= About this task =
The answer must consist solely of the lines from the one with "Switch to 리스트형 list view" through the last line of the data, copied exactly, with no pictures.

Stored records
○ ○ ○ ○ ○ ○ ○
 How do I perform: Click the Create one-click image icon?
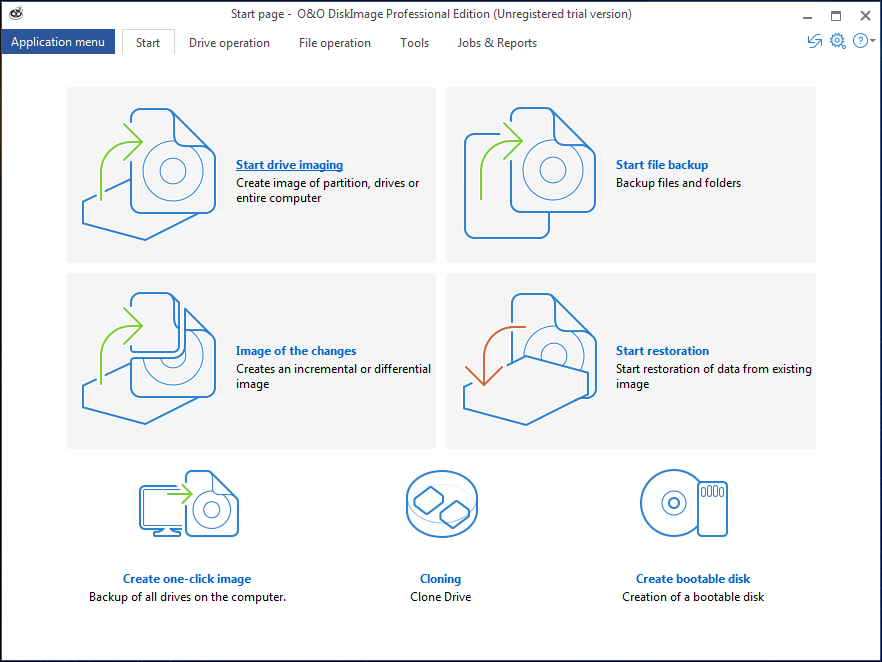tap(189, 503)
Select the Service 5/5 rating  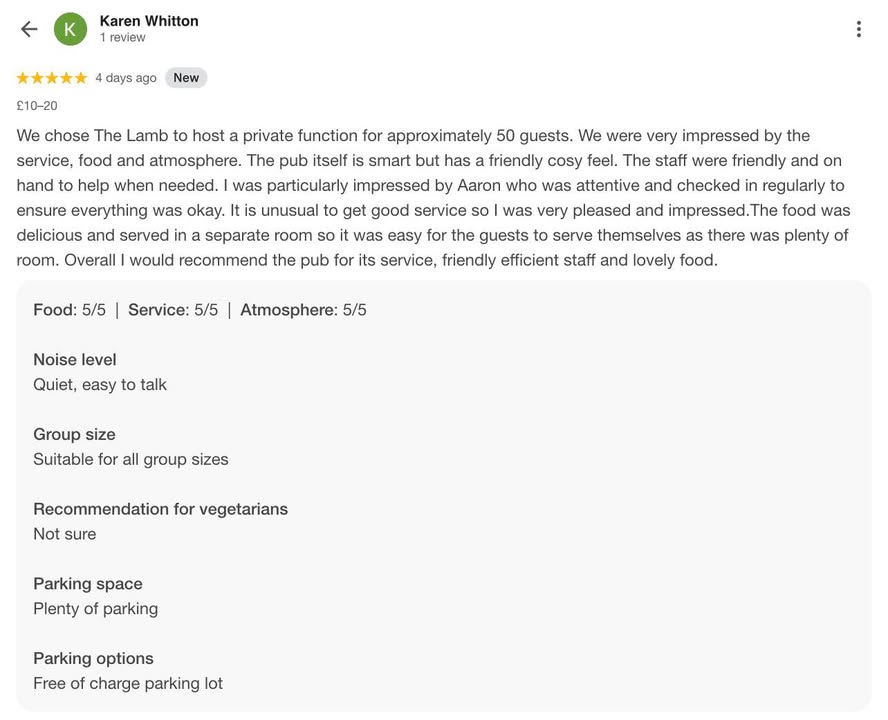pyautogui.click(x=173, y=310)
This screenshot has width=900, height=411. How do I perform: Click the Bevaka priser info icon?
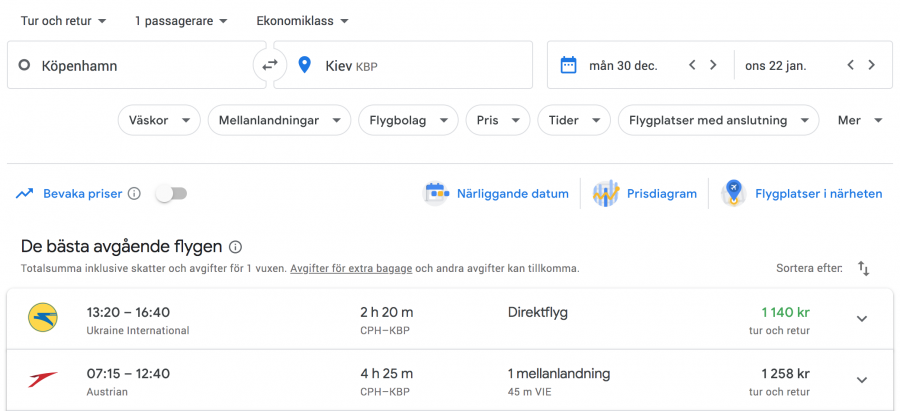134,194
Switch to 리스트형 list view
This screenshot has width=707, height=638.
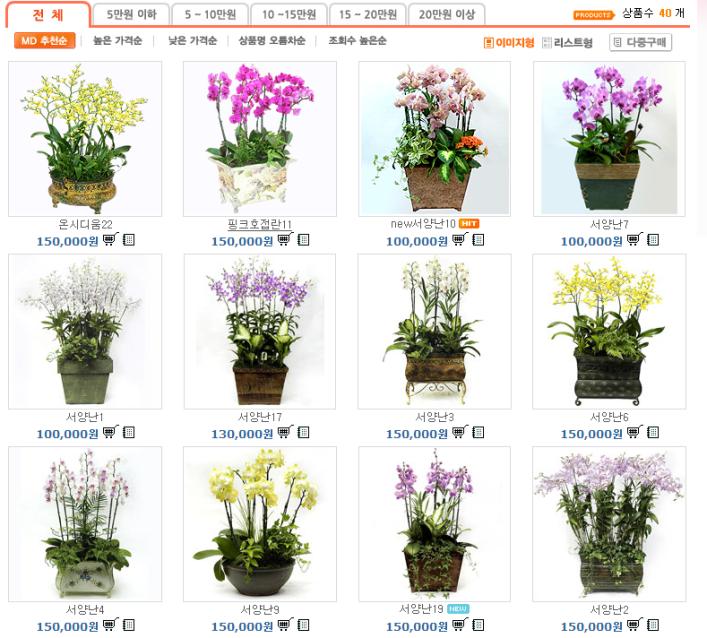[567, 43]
○ ○ ○ ○ ○ ○ ○
= Answer to this task =
Switch to 리스트형 list view
This screenshot has width=707, height=638.
[567, 43]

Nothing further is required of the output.